### EXERCISE INPUTS
>>>
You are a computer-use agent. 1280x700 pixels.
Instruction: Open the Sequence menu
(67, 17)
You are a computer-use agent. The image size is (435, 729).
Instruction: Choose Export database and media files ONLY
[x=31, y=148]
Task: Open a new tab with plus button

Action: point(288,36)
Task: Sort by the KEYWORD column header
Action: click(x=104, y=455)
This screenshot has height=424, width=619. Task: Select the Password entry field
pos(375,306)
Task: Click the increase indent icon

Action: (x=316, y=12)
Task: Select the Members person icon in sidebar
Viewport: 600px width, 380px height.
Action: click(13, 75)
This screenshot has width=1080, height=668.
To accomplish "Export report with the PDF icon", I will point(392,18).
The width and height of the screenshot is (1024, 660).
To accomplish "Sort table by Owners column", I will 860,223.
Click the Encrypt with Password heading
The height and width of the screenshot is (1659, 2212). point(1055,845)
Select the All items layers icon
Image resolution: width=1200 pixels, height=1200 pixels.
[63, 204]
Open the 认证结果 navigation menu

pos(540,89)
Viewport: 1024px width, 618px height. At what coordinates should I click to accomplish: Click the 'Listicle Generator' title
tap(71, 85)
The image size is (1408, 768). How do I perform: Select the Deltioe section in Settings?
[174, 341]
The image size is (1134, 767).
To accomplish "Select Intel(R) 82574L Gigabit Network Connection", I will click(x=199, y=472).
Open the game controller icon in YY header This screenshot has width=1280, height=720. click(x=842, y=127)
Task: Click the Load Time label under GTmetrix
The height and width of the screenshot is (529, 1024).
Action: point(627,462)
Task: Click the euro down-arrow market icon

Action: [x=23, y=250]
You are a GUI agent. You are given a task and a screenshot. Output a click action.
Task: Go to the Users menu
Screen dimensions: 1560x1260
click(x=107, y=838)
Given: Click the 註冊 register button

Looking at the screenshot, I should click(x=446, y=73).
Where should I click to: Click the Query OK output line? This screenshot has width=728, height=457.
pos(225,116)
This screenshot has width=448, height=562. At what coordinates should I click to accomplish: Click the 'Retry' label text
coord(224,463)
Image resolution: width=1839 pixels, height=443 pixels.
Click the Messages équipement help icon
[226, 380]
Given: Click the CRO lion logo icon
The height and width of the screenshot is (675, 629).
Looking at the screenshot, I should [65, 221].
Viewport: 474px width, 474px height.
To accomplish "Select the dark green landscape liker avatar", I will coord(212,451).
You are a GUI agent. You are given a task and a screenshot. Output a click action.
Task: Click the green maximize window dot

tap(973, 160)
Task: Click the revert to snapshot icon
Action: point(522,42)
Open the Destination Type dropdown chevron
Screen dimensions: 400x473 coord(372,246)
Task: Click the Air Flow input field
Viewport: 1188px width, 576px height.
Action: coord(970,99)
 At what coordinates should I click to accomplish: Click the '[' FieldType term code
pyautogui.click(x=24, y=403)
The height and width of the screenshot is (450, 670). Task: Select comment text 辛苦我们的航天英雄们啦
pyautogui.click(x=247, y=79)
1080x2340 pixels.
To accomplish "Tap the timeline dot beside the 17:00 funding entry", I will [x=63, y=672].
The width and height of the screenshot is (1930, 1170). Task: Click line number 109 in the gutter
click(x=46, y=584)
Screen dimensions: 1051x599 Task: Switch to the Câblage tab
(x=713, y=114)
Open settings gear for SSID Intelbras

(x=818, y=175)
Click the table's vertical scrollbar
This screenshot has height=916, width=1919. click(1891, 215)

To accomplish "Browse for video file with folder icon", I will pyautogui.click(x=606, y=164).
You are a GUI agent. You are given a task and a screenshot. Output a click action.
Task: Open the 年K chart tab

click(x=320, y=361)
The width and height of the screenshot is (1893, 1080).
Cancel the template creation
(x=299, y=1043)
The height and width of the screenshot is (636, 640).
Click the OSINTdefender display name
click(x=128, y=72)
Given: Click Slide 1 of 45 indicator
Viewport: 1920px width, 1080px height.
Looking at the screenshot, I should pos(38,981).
<<<
### PROBLEM TO WORK ON
Rewrite all of the data above, switching every "Viewport" to "Display area" and leaving everything else unchanged.

### EXERCISE RESPONSE
You are a computer-use agent. 1280x700 pixels.
Instruction: Open the Sequence menu
(67, 17)
You are a computer-use agent. The image size is (435, 729).
Instruction: Choose Export database and media files ONLY
[x=31, y=148]
Task: Open a new tab with plus button

Action: point(288,36)
Task: Sort by the KEYWORD column header
Action: click(x=104, y=455)
This screenshot has height=424, width=619. Task: Select the Password entry field
pos(375,306)
Task: Click the increase indent icon

Action: (x=316, y=12)
Task: Select the Members person icon in sidebar
Display area: 600px width, 380px height.
Action: click(13, 75)
This screenshot has width=1080, height=668.
To accomplish "Export report with the PDF icon", I will point(392,18).
The width and height of the screenshot is (1024, 660).
To accomplish "Sort table by Owners column", I will 860,223.
Click the Encrypt with Password heading
The height and width of the screenshot is (1659, 2212). point(1055,845)
Select the All items layers icon
Image resolution: width=1200 pixels, height=1200 pixels.
[63, 204]
Open the 认证结果 navigation menu

pos(540,89)
Display area: 1024px width, 618px height. At what coordinates should I click to accomplish: Click the 'Listicle Generator' title
tap(71, 85)
The image size is (1408, 768). How do I perform: Select the Deltioe section in Settings?
[174, 341]
The image size is (1134, 767).
To accomplish "Select Intel(R) 82574L Gigabit Network Connection", I will click(x=199, y=472).
Open the game controller icon in YY header This screenshot has width=1280, height=720. click(x=842, y=127)
Task: Click the Load Time label under GTmetrix
The height and width of the screenshot is (529, 1024).
Action: point(627,462)
Task: Click the euro down-arrow market icon

Action: [x=23, y=250]
You are a GUI agent. You are given a task and a screenshot. Output a click action.
Task: Go to the Users menu
Screen dimensions: 1560x1260
click(x=107, y=838)
Given: Click the 註冊 register button

Looking at the screenshot, I should click(x=446, y=73).
Where should I click to: Click the Query OK output line? This screenshot has width=728, height=457.
pos(225,116)
This screenshot has width=448, height=562. At what coordinates should I click to accomplish: Click the 'Retry' label text
coord(224,463)
Image resolution: width=1839 pixels, height=443 pixels.
Click the Messages équipement help icon
[226, 380]
Given: Click the CRO lion logo icon
The height and width of the screenshot is (675, 629).
Looking at the screenshot, I should [65, 221].
Display area: 474px width, 474px height.
To accomplish "Select the dark green landscape liker avatar", I will coord(212,451).
You are a GUI agent. You are given a task and a screenshot. Output a click action.
Task: Click the green maximize window dot

tap(973, 160)
Task: Click the revert to snapshot icon
Action: point(522,42)
Open the Destination Type dropdown chevron
Screen dimensions: 400x473 coord(372,246)
Task: Click the Air Flow input field
Display area: 1188px width, 576px height.
Action: coord(970,99)
 At what coordinates should I click to accomplish: Click the '[' FieldType term code
pyautogui.click(x=24, y=403)
The height and width of the screenshot is (450, 670). Task: Select comment text 辛苦我们的航天英雄们啦
pyautogui.click(x=247, y=79)
1080x2340 pixels.
To accomplish "Tap the timeline dot beside the 17:00 funding entry", I will [x=63, y=672].
The width and height of the screenshot is (1930, 1170). Task: Click line number 109 in the gutter
click(x=46, y=584)
Screen dimensions: 1051x599 Task: Switch to the Câblage tab
(x=713, y=114)
Open settings gear for SSID Intelbras

(x=818, y=175)
Click the table's vertical scrollbar
This screenshot has height=916, width=1919. click(1891, 215)

To accomplish "Browse for video file with folder icon", I will pyautogui.click(x=606, y=164).
You are a GUI agent. You are given a task and a screenshot. Output a click action.
Task: Open the 年K chart tab

click(x=320, y=361)
The width and height of the screenshot is (1893, 1080).
Cancel the template creation
(x=299, y=1043)
The height and width of the screenshot is (636, 640).
Click the OSINTdefender display name
click(x=128, y=72)
Given: Click Slide 1 of 45 indicator
Display area: 1920px width, 1080px height.
Looking at the screenshot, I should pos(38,981).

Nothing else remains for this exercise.